Closed duncdrum closed 8 years ago

duncdrum commented 8 years ago

autogenerated cite keys are a pain when used in documents not written in english. Defaulting to __XXXX where "xxxx" is the year, and non-latin characters aren't processed. screenshot 2016-04-21 20 34 56

There are two options that relate to juris-m. A. When producing a mono-lingual document, e.g. a chinese text citing chinese sources.

  1. with force ascii disabled the cite key should look like this 名字-題名-2001. Just take the unicode from author and title field and put it in the corresponding spots.
  2. Currently it fails to output anything from either author or title field, only date/year works since they use latin numerals (but that will not always be the case).

B. Producing multi-lingual document, e.g. using CJK references in a german text.

  1. BBT would ideally check for primary language of each record, and that of the juris-m primary language setting. If non-latin records appear in a latin primary language the transliteration field with a latin character language id should be used to generate citekey hanzi_timing_2001. (which could be ascii'd or not depending on force ascii setting, so é -> e, ö -> o)
  2. currently it doesn't check the language variant fields for author or title at all, it outputs the language id of each record, but i don't think it is aware of the juris-m primary language setting. resulting in a nondescript string.

I should note that i have no experience with producing primarily russian, japanse, … latex documents, but i m sure that there are more detailed requirements for working biblatex files among users from these languages. I think the trick is to use the language fields to decide what bbt should do. These aren't often used in regular zotero , but are relevant in juris-m. Guessing the script based on unicode-range is another way, but is likely to lead to trouble since script is not enough to determine language.

retorquere commented 8 years ago

A.1/A.2: the [auth] etc pattern follow JabRef, which does folding; in your case, it looks like you'd want to use [Auth], or anything from the table at https://github.com/retorquere/zotero-better-bibtex/wiki/Citation-Keys#configurable-citekey-generator, which will give you what's in the Zotero reference more or less verbatim. Folding will only be applied on the generated key of you have "force..." checked.

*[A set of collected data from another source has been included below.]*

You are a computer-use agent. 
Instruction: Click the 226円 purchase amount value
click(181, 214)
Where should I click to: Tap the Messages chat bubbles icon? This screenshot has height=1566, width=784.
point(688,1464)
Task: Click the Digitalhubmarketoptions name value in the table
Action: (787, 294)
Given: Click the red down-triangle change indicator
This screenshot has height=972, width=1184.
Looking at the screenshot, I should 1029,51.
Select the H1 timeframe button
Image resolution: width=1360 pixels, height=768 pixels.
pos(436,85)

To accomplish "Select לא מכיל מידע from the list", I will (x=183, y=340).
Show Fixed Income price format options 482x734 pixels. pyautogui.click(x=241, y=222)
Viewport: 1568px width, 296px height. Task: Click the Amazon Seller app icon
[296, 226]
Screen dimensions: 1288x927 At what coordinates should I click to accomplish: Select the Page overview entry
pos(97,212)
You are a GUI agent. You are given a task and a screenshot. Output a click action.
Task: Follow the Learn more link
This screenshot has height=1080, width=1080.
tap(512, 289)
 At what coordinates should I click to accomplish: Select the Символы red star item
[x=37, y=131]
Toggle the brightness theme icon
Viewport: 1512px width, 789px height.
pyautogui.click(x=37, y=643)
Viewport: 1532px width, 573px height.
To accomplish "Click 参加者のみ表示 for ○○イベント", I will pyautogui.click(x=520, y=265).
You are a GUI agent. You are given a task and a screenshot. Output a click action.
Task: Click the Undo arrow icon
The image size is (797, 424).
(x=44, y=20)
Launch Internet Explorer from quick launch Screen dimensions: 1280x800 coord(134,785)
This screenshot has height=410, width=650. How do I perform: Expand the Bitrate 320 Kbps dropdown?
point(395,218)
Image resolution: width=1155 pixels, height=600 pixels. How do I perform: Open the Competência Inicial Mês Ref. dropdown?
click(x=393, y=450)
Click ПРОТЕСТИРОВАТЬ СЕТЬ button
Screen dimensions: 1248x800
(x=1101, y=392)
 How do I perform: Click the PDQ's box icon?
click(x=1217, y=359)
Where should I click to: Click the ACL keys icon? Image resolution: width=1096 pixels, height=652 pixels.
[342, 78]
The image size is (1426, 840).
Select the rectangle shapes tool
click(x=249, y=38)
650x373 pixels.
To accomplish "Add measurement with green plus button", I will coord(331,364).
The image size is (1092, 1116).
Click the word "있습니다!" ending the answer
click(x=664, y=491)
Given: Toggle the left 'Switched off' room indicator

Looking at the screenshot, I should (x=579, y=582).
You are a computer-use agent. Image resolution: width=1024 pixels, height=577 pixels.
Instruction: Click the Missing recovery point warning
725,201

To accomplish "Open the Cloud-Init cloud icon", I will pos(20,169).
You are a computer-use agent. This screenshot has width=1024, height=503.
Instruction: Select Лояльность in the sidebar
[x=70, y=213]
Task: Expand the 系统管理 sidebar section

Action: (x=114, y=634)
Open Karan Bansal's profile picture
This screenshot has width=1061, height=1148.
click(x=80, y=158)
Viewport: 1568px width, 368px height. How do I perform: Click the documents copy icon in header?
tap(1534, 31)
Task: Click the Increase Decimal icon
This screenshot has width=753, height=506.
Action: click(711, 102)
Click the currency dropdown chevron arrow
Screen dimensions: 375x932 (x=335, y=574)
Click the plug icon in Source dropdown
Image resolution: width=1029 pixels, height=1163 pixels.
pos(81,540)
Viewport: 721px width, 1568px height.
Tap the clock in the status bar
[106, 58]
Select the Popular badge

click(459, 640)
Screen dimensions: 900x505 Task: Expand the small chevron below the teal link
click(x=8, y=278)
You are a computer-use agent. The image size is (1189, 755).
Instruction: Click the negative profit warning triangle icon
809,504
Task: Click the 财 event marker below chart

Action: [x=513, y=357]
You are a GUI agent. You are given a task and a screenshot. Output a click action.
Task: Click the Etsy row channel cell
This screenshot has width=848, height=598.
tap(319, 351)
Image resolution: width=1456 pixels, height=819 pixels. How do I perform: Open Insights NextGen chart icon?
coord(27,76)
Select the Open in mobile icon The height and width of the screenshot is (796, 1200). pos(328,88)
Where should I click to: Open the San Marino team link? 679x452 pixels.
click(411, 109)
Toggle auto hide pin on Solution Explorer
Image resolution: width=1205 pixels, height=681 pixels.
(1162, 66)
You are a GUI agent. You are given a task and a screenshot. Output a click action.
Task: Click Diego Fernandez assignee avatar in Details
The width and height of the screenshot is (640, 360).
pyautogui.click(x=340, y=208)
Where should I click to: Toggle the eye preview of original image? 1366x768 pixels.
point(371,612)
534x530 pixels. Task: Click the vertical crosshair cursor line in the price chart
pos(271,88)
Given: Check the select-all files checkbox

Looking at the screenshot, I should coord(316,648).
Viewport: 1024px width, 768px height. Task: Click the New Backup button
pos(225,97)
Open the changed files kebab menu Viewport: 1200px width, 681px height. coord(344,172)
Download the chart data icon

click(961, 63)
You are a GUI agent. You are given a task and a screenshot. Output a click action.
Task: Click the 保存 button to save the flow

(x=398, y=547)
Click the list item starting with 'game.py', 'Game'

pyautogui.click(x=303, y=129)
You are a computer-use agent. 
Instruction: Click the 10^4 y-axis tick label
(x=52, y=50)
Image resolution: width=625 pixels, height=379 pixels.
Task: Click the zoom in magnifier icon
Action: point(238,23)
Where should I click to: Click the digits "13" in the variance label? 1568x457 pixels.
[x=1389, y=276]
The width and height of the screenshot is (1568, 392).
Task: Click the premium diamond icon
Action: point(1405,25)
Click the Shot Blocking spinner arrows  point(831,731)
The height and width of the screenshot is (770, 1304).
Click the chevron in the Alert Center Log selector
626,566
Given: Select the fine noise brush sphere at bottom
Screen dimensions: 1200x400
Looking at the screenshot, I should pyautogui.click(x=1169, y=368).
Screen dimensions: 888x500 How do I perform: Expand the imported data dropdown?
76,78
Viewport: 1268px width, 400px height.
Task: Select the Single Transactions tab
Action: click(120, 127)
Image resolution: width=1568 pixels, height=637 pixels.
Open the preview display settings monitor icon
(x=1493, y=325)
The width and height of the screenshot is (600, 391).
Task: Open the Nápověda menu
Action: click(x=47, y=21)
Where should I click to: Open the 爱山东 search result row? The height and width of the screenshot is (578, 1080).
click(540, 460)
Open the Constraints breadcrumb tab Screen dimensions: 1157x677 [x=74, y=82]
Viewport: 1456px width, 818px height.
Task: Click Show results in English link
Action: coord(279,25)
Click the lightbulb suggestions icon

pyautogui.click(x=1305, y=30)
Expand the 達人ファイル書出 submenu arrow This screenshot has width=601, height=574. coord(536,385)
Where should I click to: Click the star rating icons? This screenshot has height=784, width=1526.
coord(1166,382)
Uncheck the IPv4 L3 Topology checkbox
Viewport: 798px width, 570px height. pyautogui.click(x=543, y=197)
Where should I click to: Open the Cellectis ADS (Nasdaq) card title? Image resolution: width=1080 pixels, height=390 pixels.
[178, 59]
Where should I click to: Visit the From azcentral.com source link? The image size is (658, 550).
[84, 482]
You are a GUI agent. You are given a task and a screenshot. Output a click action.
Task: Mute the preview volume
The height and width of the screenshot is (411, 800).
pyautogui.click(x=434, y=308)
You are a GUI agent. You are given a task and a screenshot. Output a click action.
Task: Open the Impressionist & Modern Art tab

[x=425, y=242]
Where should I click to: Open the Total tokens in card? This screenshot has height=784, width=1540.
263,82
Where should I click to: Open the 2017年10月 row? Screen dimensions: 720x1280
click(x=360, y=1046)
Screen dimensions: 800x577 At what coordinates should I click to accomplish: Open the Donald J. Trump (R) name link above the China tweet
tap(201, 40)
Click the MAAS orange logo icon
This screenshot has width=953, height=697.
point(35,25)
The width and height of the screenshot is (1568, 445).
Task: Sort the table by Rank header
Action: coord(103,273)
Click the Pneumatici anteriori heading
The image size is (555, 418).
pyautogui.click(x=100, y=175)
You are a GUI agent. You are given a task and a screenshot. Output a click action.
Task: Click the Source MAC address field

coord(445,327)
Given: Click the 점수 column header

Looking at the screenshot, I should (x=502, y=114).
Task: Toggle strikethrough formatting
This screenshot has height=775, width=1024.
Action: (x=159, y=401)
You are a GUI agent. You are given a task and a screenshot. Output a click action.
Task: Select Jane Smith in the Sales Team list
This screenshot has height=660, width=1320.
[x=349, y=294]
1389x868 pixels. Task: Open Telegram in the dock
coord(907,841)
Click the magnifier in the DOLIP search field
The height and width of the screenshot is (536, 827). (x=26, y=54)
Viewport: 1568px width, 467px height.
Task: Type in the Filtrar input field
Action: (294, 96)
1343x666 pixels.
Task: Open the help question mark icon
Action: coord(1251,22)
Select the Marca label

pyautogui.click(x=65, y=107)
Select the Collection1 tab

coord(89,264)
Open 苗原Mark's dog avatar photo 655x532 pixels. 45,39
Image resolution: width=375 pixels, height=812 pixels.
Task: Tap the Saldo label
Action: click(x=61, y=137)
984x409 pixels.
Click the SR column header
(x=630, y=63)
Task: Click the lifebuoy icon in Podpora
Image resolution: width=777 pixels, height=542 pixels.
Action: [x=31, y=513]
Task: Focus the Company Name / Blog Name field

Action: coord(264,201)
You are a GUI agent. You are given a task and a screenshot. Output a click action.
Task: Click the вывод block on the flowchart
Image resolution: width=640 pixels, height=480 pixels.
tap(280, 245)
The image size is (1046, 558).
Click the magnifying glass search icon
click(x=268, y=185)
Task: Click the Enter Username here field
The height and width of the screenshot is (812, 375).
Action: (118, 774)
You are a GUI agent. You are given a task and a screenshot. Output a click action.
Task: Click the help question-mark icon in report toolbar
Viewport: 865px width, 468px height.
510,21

B.1: translators don't have access to the language setting of Juris-M, so I can't check for that, but I do have access to the reference language setting. Is there a list of languages considered "latin"?

B.2: that is correct, I currently don't check those, as the recent Juris-M compatibility currently only means "doesn't error out immediately under Juris-M"; the behavior is still very much Zotero-oriented. Issue reports such as these can change that though. I think the sentence ending B.2 is cut off?

Guessing the encoding reliably is tricky, exacerbated by the fact that Javascript unicode handling is atrociously wacky. I'd rather depend on the reference telling me.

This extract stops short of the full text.